[Material for the task]
::::::::

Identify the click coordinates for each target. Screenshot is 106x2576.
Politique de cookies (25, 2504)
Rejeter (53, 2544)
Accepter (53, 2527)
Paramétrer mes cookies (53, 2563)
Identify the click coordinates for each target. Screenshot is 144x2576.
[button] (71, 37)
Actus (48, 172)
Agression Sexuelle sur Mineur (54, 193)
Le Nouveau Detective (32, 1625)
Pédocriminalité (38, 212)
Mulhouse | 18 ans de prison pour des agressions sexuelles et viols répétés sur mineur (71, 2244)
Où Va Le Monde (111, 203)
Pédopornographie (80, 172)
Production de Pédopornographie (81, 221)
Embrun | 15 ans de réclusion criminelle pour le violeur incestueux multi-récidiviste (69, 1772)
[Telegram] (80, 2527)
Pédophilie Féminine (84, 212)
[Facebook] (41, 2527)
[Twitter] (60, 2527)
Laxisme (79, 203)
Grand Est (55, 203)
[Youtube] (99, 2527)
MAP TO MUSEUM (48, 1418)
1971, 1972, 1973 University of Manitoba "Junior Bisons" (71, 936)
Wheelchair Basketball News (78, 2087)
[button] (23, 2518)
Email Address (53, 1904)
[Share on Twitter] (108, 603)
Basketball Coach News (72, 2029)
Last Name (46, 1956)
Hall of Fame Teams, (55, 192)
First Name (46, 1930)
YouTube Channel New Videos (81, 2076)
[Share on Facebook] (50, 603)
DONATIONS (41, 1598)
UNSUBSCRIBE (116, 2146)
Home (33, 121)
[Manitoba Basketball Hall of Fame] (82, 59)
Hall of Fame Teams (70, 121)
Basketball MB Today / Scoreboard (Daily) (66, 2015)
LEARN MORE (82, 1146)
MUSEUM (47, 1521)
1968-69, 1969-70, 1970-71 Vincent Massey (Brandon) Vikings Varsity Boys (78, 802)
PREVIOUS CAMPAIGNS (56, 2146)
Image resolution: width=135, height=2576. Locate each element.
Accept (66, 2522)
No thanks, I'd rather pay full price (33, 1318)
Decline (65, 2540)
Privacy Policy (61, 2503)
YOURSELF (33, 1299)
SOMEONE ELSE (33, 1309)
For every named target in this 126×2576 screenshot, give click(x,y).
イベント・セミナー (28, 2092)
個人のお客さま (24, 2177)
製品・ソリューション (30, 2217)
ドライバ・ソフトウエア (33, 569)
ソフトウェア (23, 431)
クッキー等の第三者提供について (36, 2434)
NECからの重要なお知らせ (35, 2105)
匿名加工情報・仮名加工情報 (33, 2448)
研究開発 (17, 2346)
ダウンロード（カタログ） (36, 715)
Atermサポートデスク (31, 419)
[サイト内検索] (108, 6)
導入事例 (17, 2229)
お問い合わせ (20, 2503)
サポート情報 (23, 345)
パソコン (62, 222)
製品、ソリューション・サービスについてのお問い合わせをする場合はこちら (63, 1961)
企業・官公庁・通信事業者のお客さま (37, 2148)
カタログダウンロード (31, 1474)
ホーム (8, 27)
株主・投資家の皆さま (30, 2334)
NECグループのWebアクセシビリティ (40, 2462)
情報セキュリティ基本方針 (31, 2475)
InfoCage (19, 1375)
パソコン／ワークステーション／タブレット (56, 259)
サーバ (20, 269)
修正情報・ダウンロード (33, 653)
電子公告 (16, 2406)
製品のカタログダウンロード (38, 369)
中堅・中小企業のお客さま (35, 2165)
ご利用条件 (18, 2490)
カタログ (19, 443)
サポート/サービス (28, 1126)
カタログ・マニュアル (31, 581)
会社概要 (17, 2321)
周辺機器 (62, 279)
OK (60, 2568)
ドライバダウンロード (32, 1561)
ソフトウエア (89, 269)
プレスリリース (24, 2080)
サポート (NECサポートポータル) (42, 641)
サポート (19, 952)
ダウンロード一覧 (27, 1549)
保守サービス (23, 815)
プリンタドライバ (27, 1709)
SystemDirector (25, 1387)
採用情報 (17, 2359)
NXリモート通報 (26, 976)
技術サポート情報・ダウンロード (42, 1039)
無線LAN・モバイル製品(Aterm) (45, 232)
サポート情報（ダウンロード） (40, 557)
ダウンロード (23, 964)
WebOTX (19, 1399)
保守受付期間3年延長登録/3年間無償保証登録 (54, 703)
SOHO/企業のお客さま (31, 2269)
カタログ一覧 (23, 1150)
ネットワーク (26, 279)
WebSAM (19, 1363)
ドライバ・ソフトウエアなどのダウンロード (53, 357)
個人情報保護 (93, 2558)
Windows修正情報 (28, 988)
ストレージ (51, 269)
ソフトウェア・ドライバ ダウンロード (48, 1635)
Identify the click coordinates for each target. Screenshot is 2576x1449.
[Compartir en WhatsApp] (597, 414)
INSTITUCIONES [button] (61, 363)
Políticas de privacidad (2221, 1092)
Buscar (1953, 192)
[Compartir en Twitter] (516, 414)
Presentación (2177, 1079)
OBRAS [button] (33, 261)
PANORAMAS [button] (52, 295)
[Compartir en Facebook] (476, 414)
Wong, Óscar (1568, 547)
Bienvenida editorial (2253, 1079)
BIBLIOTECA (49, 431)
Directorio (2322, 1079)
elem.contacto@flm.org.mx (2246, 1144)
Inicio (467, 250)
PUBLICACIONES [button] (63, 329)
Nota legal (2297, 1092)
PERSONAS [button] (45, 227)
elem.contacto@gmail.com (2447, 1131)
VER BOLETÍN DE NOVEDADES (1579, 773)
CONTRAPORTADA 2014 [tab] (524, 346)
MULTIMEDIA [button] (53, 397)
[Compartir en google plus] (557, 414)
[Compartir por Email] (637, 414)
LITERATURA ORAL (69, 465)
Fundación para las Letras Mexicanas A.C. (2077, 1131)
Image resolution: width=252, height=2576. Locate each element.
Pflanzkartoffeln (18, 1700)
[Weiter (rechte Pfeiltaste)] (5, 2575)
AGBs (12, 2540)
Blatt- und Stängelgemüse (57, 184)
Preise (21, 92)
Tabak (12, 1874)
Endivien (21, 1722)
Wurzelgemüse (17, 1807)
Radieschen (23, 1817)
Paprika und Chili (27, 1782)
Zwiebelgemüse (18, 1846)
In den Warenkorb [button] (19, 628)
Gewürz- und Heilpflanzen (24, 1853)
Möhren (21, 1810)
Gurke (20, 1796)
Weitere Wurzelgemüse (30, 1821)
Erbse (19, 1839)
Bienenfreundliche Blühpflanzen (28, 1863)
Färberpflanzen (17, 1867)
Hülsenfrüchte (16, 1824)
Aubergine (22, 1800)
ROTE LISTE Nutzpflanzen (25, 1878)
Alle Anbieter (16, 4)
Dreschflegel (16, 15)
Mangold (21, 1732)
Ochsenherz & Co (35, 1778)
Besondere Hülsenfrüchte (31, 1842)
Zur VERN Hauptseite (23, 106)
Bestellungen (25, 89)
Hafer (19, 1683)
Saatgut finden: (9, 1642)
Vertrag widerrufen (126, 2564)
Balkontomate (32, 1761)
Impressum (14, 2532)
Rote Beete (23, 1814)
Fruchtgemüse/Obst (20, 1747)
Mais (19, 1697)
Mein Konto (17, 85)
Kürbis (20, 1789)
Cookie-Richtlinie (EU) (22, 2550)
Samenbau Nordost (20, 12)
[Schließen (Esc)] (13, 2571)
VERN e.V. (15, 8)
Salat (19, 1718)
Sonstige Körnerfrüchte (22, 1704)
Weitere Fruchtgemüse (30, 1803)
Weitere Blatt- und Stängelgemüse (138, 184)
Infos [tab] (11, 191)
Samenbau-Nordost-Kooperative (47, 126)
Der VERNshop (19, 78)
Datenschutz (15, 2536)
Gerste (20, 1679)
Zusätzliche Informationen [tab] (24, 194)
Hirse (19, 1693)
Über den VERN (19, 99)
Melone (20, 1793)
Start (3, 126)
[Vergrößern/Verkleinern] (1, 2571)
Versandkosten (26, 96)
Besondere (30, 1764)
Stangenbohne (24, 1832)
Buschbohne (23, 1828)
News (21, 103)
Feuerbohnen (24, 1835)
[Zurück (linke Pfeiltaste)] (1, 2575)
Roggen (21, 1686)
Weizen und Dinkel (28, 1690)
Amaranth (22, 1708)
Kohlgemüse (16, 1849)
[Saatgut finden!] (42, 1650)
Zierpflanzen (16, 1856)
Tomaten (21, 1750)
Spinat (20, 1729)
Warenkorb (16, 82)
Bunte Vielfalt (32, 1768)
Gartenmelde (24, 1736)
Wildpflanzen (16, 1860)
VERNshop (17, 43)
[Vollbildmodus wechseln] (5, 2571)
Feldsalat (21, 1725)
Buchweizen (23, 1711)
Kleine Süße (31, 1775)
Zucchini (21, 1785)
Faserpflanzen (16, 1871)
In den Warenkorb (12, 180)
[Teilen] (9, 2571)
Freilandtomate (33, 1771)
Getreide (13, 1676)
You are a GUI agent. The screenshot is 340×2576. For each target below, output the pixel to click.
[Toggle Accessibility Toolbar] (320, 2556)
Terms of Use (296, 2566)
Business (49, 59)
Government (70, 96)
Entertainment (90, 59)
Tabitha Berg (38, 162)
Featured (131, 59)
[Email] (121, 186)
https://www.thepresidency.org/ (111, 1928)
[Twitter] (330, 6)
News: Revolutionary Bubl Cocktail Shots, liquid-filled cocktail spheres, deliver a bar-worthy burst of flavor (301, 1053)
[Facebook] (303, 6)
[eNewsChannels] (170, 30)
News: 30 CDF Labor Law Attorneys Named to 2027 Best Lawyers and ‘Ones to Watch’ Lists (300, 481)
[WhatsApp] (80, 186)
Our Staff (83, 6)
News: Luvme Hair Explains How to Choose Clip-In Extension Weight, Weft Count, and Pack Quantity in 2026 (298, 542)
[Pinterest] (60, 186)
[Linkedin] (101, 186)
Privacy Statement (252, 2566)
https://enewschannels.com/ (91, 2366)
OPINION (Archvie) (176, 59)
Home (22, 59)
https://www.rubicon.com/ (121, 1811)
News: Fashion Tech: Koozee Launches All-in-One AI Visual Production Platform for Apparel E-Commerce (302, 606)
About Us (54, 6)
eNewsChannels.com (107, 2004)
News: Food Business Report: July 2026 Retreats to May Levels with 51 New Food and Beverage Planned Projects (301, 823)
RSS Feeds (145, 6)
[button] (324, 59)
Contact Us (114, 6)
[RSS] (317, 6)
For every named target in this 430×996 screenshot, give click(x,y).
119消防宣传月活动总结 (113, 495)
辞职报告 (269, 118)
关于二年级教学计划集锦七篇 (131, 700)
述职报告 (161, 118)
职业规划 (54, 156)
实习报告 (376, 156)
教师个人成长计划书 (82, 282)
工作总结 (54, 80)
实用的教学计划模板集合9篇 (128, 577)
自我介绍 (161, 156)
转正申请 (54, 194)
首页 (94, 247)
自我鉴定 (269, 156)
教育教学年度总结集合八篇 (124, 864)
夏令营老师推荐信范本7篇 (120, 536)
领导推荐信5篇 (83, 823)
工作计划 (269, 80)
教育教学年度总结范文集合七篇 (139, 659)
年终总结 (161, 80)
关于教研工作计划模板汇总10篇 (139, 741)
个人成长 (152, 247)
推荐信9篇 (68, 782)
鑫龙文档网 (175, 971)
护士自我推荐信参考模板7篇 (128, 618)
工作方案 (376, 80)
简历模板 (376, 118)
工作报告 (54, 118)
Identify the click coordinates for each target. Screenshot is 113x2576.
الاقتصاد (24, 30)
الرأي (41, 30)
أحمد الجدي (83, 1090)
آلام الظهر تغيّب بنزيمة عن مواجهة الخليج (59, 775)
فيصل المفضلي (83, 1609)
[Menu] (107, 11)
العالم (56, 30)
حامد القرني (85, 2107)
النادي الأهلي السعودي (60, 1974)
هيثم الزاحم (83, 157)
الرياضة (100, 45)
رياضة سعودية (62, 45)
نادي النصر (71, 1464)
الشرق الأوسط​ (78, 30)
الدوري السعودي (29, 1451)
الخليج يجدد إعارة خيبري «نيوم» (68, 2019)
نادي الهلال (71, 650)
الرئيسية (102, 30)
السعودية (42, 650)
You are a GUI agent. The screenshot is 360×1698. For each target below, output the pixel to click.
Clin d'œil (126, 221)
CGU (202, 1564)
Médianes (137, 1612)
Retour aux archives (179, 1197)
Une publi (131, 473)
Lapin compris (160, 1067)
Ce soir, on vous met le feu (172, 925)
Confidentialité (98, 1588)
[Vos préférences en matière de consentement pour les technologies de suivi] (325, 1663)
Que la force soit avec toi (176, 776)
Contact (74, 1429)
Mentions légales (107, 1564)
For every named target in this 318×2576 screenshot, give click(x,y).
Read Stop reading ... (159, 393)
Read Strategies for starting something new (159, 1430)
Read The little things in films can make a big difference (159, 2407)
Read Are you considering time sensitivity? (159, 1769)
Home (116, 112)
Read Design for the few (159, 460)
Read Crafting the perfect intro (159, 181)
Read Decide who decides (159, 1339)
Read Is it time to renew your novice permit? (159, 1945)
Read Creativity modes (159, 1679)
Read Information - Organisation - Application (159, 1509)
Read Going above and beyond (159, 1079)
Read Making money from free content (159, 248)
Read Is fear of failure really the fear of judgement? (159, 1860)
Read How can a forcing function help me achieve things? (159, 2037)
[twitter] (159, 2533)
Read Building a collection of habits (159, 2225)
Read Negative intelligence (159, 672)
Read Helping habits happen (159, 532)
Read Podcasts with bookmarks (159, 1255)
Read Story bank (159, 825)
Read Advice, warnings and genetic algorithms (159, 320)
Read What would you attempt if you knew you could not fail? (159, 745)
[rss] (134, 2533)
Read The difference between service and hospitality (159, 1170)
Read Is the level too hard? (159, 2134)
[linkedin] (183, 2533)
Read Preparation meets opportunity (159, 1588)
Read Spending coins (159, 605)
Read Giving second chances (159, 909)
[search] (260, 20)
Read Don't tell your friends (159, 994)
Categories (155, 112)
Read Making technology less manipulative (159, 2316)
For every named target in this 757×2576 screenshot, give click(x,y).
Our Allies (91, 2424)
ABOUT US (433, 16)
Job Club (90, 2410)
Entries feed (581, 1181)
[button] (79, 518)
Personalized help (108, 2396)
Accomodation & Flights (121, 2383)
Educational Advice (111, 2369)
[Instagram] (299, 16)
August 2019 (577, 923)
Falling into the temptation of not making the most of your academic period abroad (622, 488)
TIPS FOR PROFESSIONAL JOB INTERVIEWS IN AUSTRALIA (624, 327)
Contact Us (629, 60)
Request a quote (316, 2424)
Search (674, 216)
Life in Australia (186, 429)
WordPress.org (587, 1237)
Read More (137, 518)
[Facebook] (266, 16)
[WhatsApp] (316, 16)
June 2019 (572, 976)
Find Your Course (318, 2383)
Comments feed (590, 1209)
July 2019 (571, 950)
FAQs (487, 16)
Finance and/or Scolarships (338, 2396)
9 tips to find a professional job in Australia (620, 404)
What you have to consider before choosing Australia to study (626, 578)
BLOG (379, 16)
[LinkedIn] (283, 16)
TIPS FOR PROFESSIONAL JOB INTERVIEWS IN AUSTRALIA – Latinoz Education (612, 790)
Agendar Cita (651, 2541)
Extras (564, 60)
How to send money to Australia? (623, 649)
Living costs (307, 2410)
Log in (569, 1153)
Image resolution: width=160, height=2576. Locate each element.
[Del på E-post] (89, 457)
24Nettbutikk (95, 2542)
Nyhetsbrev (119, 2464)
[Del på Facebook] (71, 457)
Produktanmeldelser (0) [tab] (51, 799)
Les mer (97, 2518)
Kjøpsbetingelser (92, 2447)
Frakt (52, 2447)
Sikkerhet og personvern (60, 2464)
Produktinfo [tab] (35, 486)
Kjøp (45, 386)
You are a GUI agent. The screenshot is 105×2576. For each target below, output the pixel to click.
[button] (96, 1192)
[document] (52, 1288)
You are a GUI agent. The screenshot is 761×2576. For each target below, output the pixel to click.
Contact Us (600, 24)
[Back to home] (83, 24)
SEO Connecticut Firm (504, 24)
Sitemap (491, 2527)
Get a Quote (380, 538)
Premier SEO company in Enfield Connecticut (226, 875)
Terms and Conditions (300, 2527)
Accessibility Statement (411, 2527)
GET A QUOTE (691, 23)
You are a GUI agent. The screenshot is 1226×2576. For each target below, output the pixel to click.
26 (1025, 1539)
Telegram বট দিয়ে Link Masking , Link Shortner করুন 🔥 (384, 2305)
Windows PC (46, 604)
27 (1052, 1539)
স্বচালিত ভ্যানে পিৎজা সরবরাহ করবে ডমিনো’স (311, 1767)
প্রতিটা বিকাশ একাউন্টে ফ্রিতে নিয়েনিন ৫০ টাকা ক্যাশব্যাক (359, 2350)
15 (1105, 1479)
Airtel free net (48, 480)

::::::::

[Instructions for the task] Please copy the lines above from the line with "Sonstige Körnerfrüchte (22, 1704)" up to and including the line with "https://enewschannels.com/ (91, 2366)", exactly as written and with nothing else.

[Answer to this problem]
Sonstige Körnerfrüchte (22, 1704)
Weitere Fruchtgemüse (30, 1803)
Weitere Blatt- und Stängelgemüse (138, 184)
Infos [tab] (11, 191)
Samenbau-Nordost-Kooperative (47, 126)
Der VERNshop (19, 78)
Datenschutz (15, 2536)
Gerste (20, 1679)
Zusätzliche Informationen [tab] (24, 194)
Hirse (19, 1693)
Über den VERN (19, 99)
Melone (20, 1793)
Start (3, 126)
[Vergrößern/Verkleinern] (1, 2571)
Versandkosten (26, 96)
Besondere (30, 1764)
Stangenbohne (24, 1832)
Buschbohne (23, 1828)
News (21, 103)
Feuerbohnen (24, 1835)
[Zurück (linke Pfeiltaste)] (1, 2575)
Roggen (21, 1686)
Weizen und Dinkel (28, 1690)
Amaranth (22, 1708)
Kohlgemüse (16, 1849)
[Saatgut finden!] (42, 1650)
Zierpflanzen (16, 1856)
Tomaten (21, 1750)
Spinat (20, 1729)
Warenkorb (16, 82)
Bunte Vielfalt (32, 1768)
Gartenmelde (24, 1736)
Wildpflanzen (16, 1860)
VERNshop (17, 43)
[Vollbildmodus wechseln] (5, 2571)
Feldsalat (21, 1725)
Buchweizen (23, 1711)
Kleine Süße (31, 1775)
Zucchini (21, 1785)
Faserpflanzen (16, 1871)
In den Warenkorb (12, 180)
[Teilen] (9, 2571)
Freilandtomate (33, 1771)
Getreide (13, 1676)
You are a GUI agent. The screenshot is 340×2576. For each target below, output the pixel to click.
[Toggle Accessibility Toolbar] (320, 2556)
Terms of Use (296, 2566)
Business (49, 59)
Government (70, 96)
Entertainment (90, 59)
Tabitha Berg (38, 162)
Featured (131, 59)
[Email] (121, 186)
https://www.thepresidency.org/ (111, 1928)
[Twitter] (330, 6)
News: Revolutionary Bubl Cocktail Shots, liquid-filled cocktail spheres, deliver a bar-worthy burst of flavor (301, 1053)
[Facebook] (303, 6)
[eNewsChannels] (170, 30)
News: 30 CDF Labor Law Attorneys Named to 2027 Best Lawyers and ‘Ones to Watch’ Lists (300, 481)
[WhatsApp] (80, 186)
Our Staff (83, 6)
News: Luvme Hair Explains How to Choose Clip-In Extension Weight, Weft Count, and Pack Quantity in 2026 (298, 542)
[Pinterest] (60, 186)
[Linkedin] (101, 186)
Privacy Statement (252, 2566)
https://enewschannels.com/ (91, 2366)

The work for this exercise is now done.